Sind mehrere Wutanfälle am Tag normal?

In dieser Phase ja. Häufigkeit und Heftigkeit unterscheiden sich stark von Kind zu Kind und hängen auch von Temperament, Müdigkeit und Tagesform ab.

Sollte man Wutanfälle ignorieren?

Nein. Ein Kind im Wutanfall braucht die Nähe einer ruhigen Bezugsperson, auch wenn es sie gerade wegzuschieben scheint. Ignorieren lehrt nicht Regulation, sondern Alleinsein mit dem Gefühl.
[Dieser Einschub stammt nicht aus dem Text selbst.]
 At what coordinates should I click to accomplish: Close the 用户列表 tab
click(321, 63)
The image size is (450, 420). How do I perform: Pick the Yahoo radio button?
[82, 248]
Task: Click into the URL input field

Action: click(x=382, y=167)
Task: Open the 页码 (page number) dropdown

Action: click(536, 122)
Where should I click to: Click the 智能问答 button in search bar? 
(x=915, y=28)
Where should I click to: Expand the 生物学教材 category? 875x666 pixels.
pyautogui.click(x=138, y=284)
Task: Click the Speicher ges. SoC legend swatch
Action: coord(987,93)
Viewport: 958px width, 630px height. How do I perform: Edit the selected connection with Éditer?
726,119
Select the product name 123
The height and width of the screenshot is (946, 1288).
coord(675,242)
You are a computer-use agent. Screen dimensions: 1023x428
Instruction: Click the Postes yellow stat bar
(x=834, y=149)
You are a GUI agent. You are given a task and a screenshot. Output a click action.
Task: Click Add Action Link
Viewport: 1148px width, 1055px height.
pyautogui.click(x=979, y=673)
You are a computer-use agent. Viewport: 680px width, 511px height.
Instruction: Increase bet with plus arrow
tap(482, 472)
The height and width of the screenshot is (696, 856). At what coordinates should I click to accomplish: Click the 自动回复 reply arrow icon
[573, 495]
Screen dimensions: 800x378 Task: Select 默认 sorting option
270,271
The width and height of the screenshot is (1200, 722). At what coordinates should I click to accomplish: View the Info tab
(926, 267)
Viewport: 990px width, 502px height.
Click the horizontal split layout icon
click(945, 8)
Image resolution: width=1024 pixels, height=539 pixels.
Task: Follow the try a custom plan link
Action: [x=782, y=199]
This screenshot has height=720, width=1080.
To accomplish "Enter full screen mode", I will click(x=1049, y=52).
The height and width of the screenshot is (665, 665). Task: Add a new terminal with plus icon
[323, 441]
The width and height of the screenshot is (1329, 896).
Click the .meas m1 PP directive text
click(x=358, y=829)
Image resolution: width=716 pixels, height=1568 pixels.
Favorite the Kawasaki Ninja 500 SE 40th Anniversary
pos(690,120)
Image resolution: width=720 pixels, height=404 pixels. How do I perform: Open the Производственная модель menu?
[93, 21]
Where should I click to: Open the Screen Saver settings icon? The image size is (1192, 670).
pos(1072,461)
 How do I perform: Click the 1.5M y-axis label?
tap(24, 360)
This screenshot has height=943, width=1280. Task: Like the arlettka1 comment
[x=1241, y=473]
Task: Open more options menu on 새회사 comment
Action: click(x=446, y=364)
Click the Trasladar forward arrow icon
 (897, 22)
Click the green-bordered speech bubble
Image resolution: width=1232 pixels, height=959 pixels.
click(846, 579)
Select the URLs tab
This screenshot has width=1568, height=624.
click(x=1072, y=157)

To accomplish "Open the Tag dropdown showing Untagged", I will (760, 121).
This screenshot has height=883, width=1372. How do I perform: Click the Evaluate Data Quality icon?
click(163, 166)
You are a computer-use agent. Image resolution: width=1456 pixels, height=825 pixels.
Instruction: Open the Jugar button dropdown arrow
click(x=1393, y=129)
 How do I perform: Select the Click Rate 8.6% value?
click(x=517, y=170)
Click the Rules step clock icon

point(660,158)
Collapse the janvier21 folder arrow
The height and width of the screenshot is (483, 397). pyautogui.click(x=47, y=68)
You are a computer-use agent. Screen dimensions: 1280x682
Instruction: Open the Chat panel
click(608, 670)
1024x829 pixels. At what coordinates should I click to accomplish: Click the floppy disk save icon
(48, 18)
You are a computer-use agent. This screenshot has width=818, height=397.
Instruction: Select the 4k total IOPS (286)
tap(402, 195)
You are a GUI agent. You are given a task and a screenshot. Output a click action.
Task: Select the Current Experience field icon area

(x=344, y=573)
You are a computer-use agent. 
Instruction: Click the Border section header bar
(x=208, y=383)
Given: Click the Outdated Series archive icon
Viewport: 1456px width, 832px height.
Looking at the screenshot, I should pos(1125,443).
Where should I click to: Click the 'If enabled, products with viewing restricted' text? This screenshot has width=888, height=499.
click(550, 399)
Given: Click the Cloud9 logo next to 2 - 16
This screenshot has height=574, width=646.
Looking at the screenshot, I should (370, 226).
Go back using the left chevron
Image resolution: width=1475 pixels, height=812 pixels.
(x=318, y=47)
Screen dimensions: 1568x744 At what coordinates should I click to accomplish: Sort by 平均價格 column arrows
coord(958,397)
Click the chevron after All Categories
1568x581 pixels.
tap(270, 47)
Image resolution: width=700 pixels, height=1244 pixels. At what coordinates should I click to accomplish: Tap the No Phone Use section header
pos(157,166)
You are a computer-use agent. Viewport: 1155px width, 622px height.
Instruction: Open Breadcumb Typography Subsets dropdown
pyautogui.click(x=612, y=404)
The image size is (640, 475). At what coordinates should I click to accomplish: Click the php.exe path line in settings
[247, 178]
Macht Nachgeben die Anfälle schlimmer?

Ein einmal ausgesprochenes, sinnvolles Nein sollte bestehen bleiben, sonst lernt das Kind, dass Eskalation wirkt. Der Ausgleich liegt davor: kleine echte Wahlmöglichkeiten im Alltag, damit nicht jede Entscheidung zum Kampf wird.

Ist das Verhalten ein Zeichen für Erziehungsfehler?

Nein. Die Autonomiephase ist ein normaler, weltweit gleichförmig auftretender Entwicklungsschritt, der mit der Reifung des Gehirns zusammenhängt, nicht mit dem Erziehungsstil.

Quellen

  • Bundesinstitut für öffentliche Gesundheit, kindergesundheit-info.de: Kindliches Trotzverhalten und Umgang mit Wut

  • Nationales Zentrum Frühe Hilfen, elternsein.info: Autonomiephase, mit Wutausbrüchen umgehen

  • Deutsche Liga für das Kind: Seelisch gesund aufwachsen, Merkblätter zu den U-Untersuchungen

Dieser Text ersetzt keine medizinische Beratung; bei Beschwerden oder Unsicherheit gilt das Wort von Ärzt:innen und Hebammen.